HERSEKZÂDE AHMED PAŞA

Madde no:637

Veziriazam, Kaptan-ı Derya

Aslen Sityepan adlı bir Boşnak olan Hersekzade Ahmed Paşa, Hersek Beyi Sityepan Vukçiç Kosaça’nın oğluydu ve muhtemelen 1456’da Adriyatik kıyısındaki Hersek-Nova’da doğdu. Annesi Barbara, Alman asıllı soylu bir aileden geliyordu. Babasının kendi mevkiini korumak ve bir kısım topraklarını elde tutmak için küçük oğlu Sityepan’ı Fatih Sultan Mehmed’e hediyelerle gönderdiği ve padişahın teveccühünü kazanmak istediği iddia edilmiştir.

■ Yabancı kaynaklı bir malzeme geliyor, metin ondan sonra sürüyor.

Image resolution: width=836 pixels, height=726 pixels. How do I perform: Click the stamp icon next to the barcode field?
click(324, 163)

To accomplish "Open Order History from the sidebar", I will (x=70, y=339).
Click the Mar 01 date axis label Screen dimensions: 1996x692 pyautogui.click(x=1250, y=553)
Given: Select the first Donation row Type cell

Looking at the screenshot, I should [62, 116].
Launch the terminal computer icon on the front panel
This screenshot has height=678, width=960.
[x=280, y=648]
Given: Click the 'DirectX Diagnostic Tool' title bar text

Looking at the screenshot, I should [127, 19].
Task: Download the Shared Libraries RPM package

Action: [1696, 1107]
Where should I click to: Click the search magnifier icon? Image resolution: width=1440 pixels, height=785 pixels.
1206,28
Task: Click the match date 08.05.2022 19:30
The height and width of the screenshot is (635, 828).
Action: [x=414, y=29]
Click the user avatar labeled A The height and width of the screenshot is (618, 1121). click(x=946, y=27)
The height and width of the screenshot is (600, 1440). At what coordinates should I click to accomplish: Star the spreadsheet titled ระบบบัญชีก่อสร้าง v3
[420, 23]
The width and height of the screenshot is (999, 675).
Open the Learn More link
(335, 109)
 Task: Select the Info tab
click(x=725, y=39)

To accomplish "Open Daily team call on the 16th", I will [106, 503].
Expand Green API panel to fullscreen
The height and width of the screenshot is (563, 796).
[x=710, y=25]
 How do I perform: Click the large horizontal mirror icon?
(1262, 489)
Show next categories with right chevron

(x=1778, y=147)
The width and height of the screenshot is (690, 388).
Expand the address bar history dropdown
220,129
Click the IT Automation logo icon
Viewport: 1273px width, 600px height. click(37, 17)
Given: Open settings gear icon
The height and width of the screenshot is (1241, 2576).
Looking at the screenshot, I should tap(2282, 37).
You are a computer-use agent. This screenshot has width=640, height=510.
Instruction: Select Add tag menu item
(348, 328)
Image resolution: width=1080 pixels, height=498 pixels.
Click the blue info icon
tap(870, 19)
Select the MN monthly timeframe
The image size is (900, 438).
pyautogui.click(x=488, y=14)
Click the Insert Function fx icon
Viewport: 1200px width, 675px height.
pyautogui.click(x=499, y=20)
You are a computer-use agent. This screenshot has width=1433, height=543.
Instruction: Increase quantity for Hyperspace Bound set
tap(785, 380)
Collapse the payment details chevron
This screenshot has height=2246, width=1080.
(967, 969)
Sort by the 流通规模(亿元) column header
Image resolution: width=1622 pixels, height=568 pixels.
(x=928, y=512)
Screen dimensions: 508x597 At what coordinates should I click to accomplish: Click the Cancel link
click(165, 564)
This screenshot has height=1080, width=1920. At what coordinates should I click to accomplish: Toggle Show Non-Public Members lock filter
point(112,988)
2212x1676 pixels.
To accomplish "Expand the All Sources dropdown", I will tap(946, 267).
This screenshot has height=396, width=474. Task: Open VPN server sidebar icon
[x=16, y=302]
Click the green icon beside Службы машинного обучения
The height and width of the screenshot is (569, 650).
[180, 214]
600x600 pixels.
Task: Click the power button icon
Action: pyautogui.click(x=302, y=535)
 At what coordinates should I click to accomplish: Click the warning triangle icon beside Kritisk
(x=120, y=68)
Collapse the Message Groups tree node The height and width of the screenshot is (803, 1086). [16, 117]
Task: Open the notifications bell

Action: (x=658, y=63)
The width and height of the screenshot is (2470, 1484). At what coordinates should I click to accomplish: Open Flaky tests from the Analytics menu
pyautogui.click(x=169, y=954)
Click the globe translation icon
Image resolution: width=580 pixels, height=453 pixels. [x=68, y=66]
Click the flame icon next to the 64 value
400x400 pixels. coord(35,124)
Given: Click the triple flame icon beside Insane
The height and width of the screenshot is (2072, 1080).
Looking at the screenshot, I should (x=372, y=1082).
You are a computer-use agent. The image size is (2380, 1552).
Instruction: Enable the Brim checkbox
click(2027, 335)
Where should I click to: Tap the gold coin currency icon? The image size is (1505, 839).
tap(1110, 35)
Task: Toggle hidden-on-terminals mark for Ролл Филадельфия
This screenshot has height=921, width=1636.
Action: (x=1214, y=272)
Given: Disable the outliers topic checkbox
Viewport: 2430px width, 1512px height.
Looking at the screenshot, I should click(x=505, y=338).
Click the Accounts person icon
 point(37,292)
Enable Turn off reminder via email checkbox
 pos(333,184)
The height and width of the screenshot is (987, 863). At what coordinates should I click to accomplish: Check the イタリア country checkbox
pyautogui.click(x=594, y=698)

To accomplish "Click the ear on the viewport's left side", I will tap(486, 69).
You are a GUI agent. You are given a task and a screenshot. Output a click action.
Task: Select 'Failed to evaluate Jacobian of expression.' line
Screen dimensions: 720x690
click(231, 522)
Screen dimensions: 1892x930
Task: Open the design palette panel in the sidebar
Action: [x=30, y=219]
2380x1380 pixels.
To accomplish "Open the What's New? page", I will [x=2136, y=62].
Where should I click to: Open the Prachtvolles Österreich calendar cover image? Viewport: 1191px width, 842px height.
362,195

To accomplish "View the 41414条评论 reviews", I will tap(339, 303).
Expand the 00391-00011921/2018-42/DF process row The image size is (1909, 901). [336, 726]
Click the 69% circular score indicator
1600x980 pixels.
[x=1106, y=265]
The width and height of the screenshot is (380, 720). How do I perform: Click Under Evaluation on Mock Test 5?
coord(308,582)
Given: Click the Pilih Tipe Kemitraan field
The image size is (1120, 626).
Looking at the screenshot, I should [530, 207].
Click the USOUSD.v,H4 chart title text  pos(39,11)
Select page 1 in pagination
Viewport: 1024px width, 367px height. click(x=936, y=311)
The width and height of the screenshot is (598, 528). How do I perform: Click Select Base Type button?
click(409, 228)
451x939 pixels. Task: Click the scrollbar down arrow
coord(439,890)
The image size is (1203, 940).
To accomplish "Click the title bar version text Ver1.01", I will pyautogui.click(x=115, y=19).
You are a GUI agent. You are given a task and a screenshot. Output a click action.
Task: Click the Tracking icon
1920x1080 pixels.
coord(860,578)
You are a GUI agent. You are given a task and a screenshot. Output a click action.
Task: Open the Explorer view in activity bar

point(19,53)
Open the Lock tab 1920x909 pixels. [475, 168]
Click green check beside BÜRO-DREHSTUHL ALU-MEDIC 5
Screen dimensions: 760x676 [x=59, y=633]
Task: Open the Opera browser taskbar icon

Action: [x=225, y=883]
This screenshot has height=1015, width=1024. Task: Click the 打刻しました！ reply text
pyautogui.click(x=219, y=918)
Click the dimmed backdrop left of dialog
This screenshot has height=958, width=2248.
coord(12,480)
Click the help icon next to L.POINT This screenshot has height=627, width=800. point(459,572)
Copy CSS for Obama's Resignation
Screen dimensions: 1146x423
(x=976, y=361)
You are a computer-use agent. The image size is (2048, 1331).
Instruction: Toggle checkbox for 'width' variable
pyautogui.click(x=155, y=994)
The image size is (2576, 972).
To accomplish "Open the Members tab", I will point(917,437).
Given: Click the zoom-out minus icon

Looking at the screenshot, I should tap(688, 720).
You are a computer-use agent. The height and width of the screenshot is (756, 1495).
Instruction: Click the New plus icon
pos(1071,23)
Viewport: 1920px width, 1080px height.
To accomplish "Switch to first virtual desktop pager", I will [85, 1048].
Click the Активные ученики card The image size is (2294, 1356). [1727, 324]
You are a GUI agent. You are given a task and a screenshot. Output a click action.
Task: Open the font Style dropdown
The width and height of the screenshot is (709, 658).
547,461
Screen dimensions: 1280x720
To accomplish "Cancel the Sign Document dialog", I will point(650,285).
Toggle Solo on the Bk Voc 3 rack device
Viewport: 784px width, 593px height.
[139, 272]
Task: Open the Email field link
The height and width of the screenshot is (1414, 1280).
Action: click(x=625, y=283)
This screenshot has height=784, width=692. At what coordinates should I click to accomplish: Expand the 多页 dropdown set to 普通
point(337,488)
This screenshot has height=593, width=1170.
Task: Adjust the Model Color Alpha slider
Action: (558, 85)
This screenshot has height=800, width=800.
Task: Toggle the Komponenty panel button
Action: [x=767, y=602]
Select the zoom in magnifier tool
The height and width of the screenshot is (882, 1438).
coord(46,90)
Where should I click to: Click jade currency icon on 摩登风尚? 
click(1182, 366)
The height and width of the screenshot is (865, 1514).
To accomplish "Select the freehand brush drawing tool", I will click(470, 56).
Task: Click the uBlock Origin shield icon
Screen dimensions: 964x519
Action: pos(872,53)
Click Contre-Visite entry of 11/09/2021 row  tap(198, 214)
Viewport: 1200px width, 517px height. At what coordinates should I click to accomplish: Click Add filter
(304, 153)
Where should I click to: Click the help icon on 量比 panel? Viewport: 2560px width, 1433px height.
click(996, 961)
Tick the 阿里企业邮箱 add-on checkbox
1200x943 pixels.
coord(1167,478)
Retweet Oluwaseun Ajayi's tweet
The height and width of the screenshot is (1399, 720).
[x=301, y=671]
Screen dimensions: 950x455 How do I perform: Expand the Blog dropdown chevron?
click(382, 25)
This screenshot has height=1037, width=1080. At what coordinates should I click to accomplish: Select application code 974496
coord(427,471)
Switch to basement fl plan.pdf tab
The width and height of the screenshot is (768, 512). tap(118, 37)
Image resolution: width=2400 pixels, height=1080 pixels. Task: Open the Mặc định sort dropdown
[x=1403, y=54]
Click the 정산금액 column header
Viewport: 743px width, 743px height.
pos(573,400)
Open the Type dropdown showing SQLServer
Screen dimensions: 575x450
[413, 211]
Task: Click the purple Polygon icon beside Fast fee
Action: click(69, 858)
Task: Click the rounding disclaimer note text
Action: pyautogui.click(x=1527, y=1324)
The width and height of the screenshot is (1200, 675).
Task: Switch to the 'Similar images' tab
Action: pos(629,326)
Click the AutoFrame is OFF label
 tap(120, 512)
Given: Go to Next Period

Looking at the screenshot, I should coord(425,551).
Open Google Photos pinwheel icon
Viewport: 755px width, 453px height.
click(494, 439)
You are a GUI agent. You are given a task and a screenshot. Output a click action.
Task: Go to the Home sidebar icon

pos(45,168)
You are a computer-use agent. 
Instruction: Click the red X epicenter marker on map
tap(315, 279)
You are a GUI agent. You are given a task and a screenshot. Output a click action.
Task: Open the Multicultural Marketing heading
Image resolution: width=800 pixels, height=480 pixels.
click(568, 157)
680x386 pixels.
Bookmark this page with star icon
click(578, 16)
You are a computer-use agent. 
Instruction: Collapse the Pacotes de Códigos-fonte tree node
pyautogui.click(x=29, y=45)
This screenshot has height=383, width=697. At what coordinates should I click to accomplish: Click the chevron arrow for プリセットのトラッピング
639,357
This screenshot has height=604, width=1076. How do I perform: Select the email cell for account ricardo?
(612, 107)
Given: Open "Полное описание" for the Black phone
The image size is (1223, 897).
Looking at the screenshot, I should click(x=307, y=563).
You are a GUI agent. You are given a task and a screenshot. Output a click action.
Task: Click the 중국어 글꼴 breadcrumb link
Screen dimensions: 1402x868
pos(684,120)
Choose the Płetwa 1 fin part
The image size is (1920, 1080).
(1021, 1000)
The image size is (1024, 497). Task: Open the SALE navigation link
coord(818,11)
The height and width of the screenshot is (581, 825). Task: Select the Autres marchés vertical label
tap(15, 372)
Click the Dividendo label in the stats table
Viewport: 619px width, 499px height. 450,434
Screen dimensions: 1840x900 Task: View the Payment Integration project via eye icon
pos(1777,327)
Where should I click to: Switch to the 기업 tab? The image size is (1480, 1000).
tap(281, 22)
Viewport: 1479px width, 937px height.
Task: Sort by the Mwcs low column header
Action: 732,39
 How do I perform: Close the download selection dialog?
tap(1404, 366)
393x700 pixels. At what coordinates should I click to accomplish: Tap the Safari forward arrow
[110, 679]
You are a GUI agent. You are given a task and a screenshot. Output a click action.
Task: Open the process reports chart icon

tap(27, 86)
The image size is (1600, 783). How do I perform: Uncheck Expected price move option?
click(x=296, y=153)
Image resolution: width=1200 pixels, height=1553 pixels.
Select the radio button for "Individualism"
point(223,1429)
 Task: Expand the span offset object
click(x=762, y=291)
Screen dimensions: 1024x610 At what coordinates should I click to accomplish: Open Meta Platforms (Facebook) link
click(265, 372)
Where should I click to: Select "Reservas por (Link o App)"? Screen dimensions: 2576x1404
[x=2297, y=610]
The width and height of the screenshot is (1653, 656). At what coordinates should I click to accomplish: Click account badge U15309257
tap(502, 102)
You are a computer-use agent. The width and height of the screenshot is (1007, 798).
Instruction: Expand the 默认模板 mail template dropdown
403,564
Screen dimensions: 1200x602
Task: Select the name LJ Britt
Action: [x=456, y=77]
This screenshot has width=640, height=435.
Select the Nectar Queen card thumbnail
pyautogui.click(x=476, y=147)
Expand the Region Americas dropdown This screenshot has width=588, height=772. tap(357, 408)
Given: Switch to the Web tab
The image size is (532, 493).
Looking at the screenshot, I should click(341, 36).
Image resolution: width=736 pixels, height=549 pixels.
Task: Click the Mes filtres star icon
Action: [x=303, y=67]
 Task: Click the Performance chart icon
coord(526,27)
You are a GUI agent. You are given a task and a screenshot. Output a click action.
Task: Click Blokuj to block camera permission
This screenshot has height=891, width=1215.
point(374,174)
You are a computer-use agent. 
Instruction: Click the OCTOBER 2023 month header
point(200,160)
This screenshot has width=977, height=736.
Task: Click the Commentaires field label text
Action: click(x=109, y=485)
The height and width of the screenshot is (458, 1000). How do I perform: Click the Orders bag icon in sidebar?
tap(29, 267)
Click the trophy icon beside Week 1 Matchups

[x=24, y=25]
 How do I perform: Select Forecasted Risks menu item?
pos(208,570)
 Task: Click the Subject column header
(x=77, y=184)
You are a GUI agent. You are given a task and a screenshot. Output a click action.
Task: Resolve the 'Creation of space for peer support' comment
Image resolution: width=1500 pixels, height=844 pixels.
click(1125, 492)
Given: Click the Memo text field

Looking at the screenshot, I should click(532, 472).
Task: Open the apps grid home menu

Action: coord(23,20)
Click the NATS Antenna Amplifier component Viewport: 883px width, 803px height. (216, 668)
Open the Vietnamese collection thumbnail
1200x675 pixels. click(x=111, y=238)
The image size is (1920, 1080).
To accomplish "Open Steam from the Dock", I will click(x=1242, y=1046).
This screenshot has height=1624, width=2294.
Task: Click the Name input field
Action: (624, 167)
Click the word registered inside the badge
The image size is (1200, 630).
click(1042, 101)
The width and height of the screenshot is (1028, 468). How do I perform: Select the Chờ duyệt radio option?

İstanbul’a gelen ve Enderun’da eğitilen Ahmed Bey için bizzat Fatih Sultan Mehmed, 21 Mayıs 1474’te Dubrovnik Beylerine bir ferman göndererek babasından kalan miras hakkının ödenmesini istedi. Kısa sürede temayüz ederek 1478’de Fatih’in bizzat katıldığı İşkodra seferinde miralem (sancaktar) olarak hazır bulundu ve o sırada padişahın güvenini kazanarak hapiste bulunan Gedik Ahmed Paşa’nın affedilmesinde ve yeni bir göreve tayininde etkili oldu.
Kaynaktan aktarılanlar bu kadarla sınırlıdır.